### Data for pointing at text and elements
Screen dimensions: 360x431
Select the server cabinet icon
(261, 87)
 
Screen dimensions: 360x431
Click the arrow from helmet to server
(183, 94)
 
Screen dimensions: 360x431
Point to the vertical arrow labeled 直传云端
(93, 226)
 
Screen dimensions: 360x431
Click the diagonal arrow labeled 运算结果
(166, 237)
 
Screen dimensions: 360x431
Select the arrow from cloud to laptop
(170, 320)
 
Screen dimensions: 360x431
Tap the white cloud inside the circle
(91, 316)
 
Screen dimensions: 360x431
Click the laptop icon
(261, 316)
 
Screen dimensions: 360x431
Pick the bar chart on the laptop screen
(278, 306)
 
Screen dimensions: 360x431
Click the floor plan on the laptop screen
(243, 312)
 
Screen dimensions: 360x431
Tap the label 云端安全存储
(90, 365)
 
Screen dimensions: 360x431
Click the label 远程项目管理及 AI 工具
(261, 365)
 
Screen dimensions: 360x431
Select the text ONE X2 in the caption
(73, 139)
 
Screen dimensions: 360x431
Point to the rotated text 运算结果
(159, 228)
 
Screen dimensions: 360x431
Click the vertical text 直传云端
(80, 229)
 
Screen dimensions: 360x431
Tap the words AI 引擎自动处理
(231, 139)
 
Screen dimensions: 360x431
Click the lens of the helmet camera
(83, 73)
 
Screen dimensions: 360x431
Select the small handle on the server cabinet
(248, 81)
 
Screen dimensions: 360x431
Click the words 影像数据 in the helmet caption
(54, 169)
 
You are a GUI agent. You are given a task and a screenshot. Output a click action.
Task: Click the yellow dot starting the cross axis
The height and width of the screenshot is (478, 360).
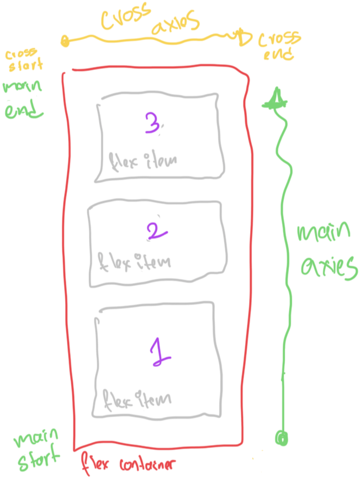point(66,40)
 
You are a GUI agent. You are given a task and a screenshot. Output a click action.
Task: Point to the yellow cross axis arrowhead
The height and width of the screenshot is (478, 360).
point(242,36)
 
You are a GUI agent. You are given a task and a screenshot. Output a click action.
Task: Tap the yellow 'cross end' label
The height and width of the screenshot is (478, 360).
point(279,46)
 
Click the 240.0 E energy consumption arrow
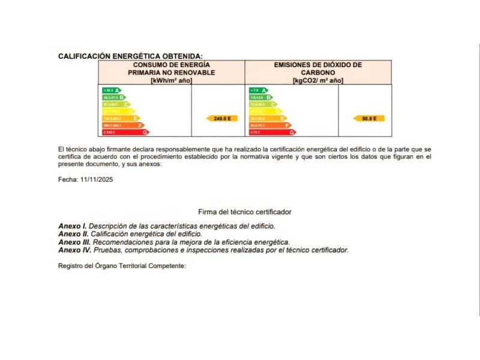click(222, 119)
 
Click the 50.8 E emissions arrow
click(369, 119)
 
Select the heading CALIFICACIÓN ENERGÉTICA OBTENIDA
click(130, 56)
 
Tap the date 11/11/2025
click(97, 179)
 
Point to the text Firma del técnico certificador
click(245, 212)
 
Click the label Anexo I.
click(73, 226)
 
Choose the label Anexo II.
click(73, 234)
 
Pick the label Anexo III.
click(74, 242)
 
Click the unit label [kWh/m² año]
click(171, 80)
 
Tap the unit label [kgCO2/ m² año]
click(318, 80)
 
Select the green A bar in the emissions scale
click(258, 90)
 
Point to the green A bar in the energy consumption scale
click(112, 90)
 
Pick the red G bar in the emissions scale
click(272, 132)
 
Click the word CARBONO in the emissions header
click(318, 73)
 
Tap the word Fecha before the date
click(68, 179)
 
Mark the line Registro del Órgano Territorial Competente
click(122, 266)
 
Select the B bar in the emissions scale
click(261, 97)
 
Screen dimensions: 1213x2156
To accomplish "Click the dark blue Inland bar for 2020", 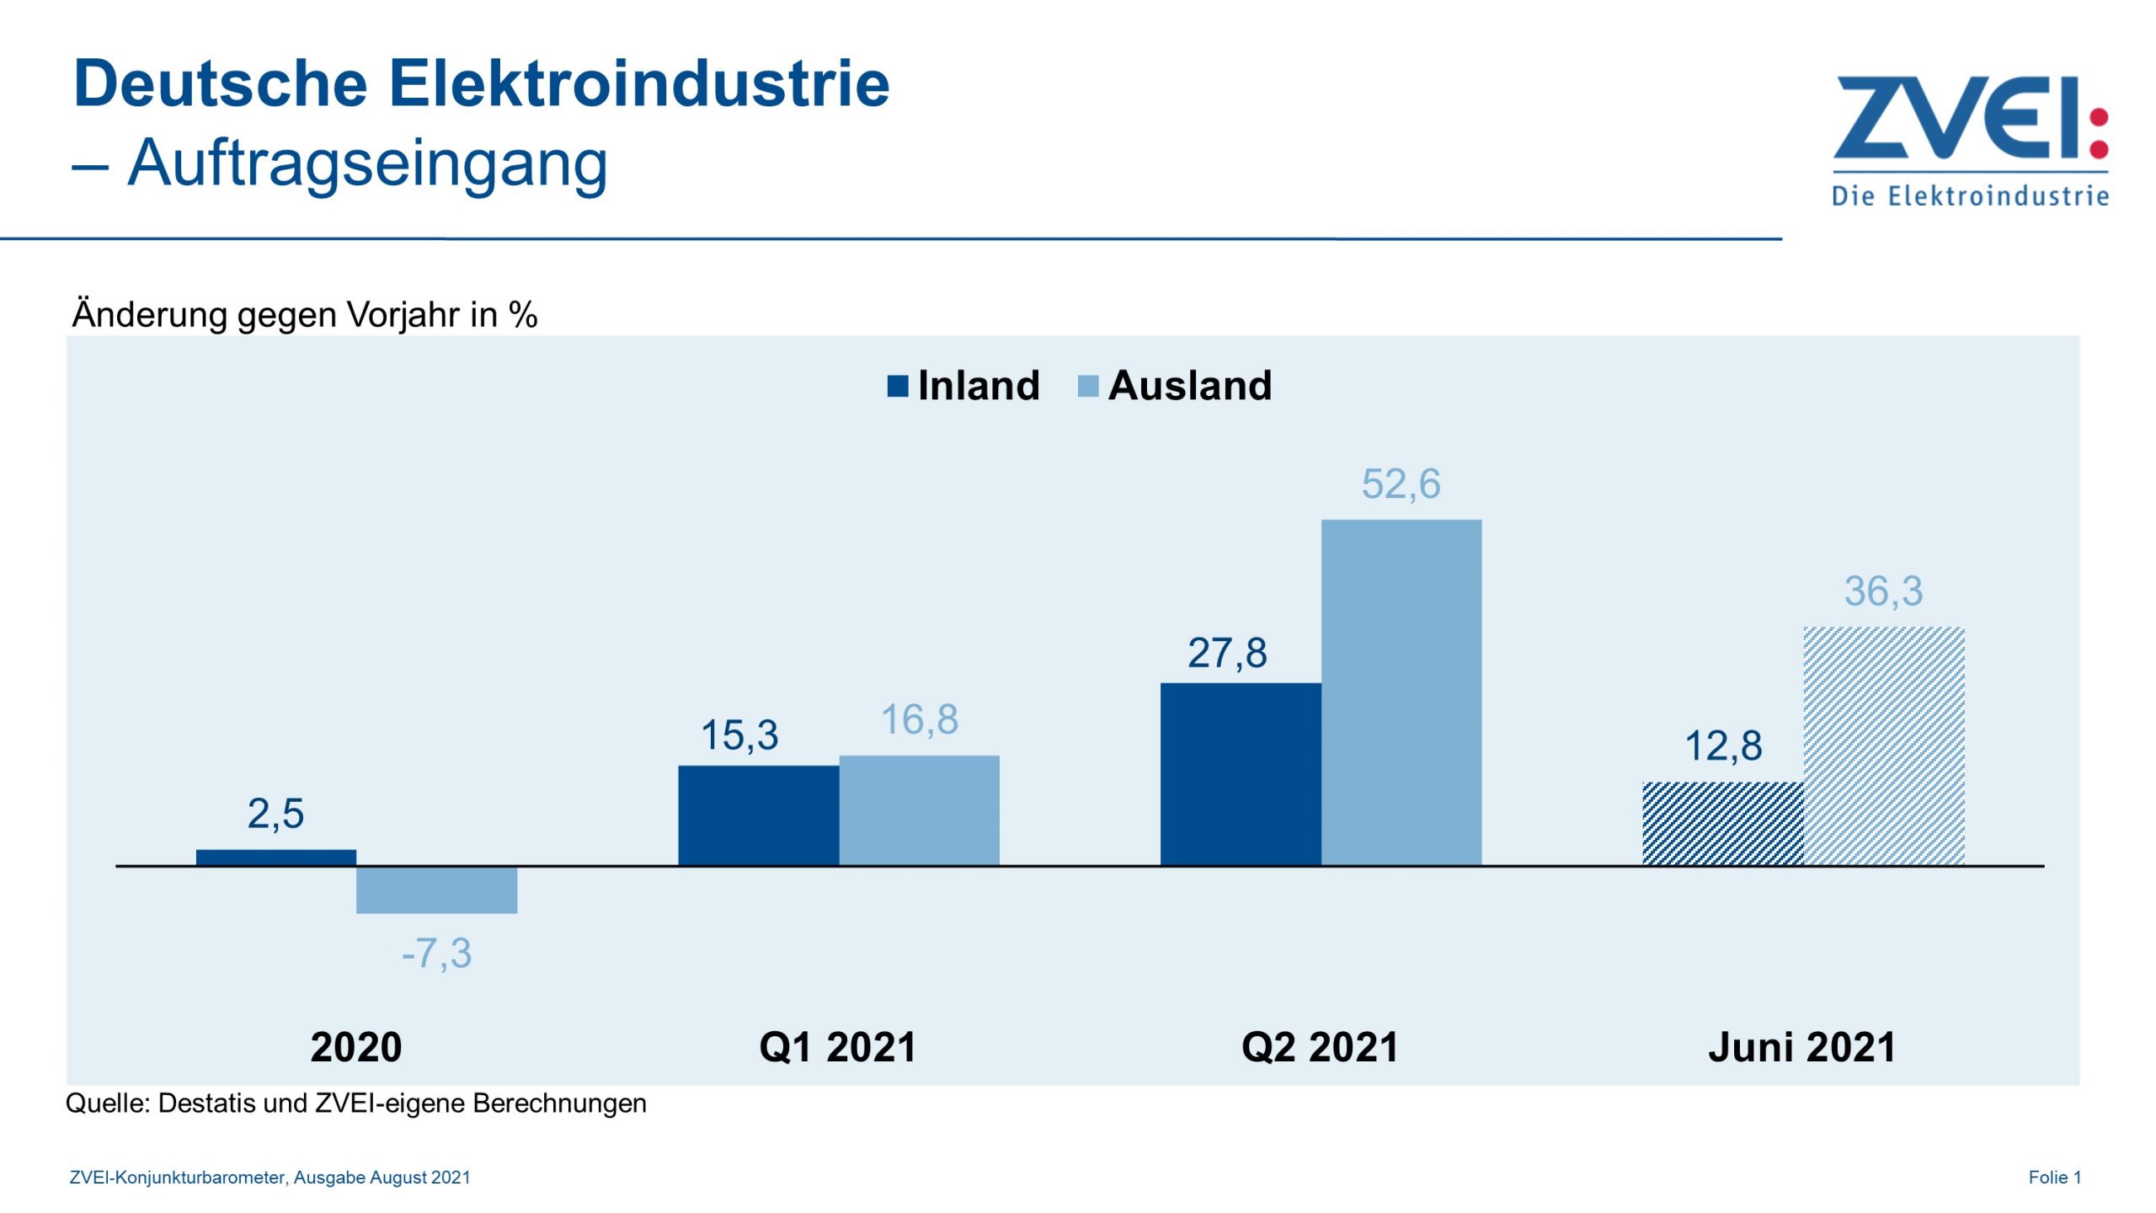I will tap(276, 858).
--
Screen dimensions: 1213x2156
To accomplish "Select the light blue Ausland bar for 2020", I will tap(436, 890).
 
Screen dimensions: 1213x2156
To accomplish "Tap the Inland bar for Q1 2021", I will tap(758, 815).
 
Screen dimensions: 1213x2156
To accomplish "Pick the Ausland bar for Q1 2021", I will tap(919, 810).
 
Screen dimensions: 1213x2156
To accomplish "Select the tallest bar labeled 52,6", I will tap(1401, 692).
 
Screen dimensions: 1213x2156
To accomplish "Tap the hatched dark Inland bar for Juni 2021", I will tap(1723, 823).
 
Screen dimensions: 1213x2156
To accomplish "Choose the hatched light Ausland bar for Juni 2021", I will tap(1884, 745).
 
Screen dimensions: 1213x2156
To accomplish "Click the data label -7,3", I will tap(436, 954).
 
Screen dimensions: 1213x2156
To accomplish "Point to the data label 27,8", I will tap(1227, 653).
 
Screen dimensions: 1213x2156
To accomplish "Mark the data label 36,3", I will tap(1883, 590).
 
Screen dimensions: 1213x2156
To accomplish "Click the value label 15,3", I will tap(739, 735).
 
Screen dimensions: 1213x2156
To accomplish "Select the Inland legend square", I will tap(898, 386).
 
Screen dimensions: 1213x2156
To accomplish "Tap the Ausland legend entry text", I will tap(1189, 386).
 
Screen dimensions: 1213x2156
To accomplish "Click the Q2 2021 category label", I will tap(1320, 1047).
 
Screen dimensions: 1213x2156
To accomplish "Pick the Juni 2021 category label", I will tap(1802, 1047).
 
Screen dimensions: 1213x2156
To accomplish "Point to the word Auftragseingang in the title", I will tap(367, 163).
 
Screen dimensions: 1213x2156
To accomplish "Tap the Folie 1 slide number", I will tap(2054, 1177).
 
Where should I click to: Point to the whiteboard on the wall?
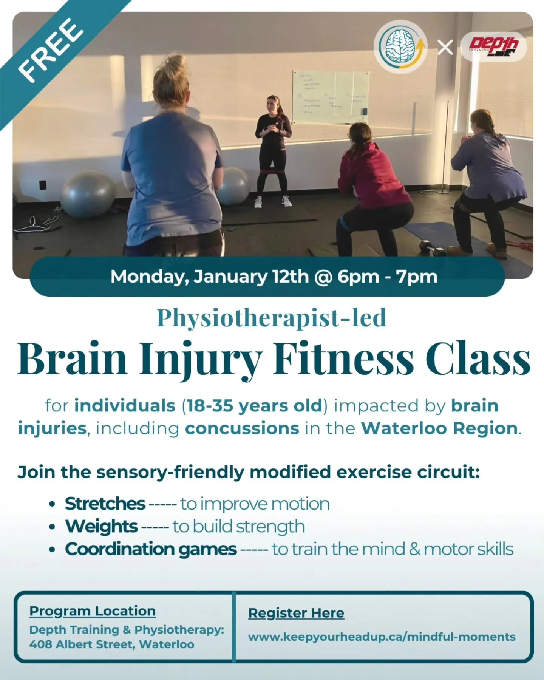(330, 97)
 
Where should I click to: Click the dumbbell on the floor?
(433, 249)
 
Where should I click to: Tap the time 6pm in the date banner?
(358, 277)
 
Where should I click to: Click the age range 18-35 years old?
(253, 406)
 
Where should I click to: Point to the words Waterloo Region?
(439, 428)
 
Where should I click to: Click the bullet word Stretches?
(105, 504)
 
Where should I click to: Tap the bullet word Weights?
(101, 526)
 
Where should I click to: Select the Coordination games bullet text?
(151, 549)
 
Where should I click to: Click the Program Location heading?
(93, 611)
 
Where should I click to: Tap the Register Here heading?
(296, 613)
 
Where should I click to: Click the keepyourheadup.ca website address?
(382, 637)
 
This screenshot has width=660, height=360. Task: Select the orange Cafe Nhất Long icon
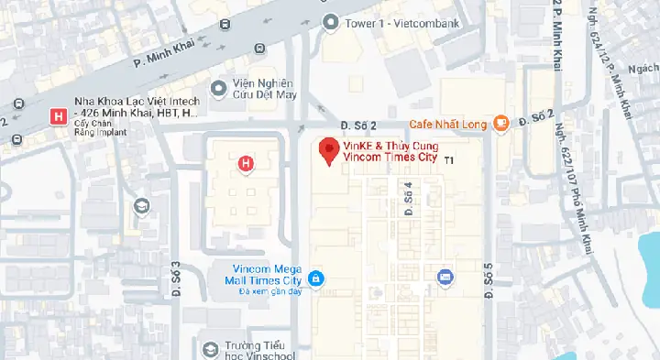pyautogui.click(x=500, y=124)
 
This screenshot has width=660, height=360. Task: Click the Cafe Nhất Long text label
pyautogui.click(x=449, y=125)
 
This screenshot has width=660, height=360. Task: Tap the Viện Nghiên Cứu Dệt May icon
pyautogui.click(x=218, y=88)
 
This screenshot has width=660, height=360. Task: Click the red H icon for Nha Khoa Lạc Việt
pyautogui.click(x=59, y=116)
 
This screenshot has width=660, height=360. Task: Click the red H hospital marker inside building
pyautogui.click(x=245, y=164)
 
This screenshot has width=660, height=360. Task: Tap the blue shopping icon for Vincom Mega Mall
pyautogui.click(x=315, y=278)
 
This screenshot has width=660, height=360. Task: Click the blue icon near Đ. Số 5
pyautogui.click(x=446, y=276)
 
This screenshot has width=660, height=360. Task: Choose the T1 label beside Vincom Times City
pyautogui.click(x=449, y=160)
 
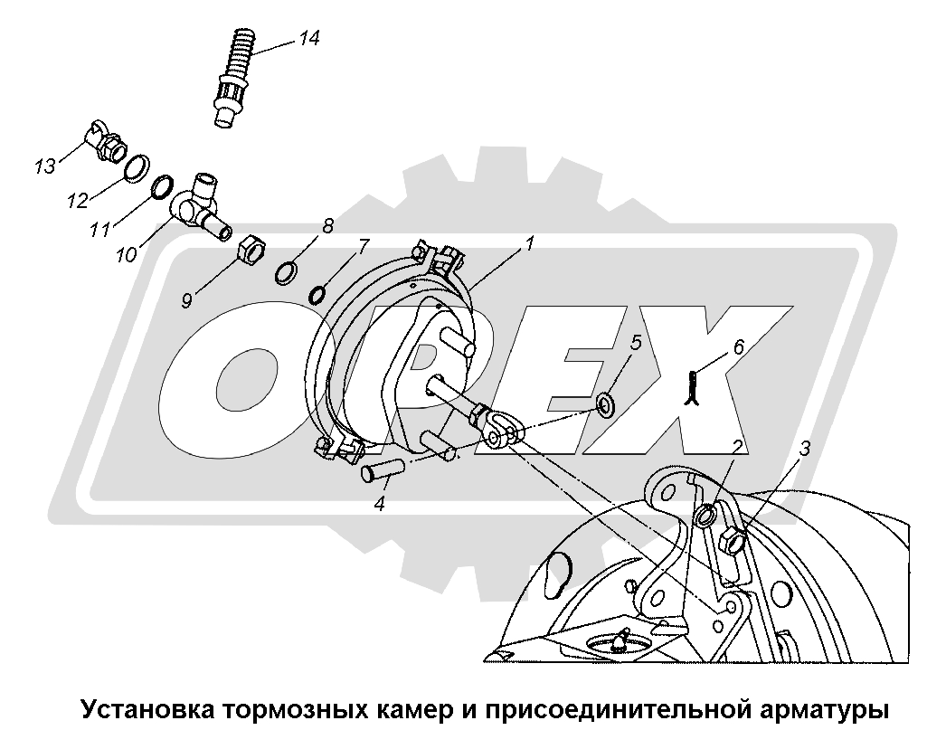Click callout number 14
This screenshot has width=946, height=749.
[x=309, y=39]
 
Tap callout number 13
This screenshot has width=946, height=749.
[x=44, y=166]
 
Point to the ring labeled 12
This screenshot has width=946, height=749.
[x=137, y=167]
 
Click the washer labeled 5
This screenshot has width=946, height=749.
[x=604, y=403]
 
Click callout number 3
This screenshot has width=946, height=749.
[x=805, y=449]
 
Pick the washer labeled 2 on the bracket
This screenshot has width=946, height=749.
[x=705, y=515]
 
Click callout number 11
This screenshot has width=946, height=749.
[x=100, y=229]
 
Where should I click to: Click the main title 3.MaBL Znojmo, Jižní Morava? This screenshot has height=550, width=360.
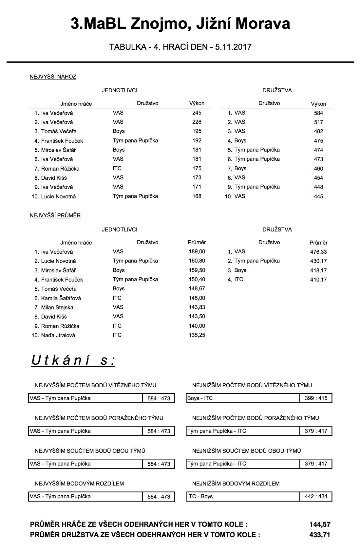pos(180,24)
* * *
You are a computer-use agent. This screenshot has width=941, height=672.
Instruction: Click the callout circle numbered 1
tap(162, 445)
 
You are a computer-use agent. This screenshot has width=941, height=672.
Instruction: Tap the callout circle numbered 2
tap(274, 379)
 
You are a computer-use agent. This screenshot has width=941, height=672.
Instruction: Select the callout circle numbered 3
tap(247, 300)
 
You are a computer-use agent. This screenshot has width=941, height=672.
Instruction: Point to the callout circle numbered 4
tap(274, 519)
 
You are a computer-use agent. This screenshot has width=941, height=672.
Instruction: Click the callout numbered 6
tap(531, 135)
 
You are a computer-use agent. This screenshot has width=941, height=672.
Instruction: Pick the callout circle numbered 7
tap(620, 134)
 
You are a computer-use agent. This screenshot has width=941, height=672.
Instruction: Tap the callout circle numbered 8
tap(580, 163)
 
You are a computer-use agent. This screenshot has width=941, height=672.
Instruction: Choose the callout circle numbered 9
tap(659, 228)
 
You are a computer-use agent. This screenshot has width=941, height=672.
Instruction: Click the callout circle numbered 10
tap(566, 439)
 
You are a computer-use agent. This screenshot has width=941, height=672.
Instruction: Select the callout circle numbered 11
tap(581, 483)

### TASK REQUIREMENTS
Reproduce the data starting with the line containing "This screenshot has width=660, height=360. Task: Click the Cafe" and going on through the line containing "pyautogui.click(x=245, y=164)", changing "Task:" to "Instruction:" and leaving everything else unaltered.

### FINISHED ANSWER
This screenshot has width=660, height=360. Instruction: Click the Cafe Nhất Long text label
pyautogui.click(x=449, y=125)
 
This screenshot has width=660, height=360. Instruction: Tap the Viện Nghiên Cứu Dệt May icon
pyautogui.click(x=218, y=88)
 
This screenshot has width=660, height=360. Instruction: Click the red H icon for Nha Khoa Lạc Việt
pyautogui.click(x=59, y=116)
 
This screenshot has width=660, height=360. Instruction: Click the red H hospital marker inside building
pyautogui.click(x=245, y=164)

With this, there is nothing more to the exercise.